ASSIGNMENT:
Scan the entries below and return each line that contains "will".

****************************************

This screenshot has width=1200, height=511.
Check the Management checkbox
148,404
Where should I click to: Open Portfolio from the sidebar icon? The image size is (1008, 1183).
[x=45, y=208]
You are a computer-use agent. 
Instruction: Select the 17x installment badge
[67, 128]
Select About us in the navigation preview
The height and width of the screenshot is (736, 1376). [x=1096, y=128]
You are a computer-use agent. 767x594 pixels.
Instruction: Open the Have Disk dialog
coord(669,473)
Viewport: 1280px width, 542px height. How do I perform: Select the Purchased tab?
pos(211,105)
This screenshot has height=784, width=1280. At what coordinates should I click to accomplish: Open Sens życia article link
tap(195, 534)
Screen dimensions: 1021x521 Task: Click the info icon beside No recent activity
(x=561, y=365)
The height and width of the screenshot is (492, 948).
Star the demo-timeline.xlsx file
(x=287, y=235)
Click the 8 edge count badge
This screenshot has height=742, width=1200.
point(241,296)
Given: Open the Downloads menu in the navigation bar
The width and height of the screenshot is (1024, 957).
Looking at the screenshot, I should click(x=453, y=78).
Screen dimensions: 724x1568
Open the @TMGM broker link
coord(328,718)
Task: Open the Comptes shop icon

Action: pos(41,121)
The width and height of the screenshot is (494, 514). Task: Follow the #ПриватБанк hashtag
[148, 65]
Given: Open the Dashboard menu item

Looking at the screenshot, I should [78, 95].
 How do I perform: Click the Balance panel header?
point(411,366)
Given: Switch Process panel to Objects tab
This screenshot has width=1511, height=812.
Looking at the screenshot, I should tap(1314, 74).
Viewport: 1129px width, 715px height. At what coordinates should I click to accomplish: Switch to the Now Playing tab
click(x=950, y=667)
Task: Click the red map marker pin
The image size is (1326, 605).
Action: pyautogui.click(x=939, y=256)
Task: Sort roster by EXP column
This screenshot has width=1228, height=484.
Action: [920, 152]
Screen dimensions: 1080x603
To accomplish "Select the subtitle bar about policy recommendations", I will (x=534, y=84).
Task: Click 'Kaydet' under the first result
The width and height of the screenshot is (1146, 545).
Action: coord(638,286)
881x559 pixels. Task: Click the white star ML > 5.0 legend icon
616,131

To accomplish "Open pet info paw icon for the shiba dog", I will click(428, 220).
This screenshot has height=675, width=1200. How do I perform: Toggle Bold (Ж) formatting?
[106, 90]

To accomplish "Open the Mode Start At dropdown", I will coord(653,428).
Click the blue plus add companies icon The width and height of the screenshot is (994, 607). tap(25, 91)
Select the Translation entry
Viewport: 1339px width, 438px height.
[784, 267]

****************************************

RESPONSE FOR THIS EXERCISE:
To accomplish "Select the subtitle bar about policy recommendations", I will (x=534, y=84).
To accomplish "Open pet info paw icon for the shiba dog", I will click(428, 220).
To accomplish "Open the Mode Start At dropdown", I will coord(653,428).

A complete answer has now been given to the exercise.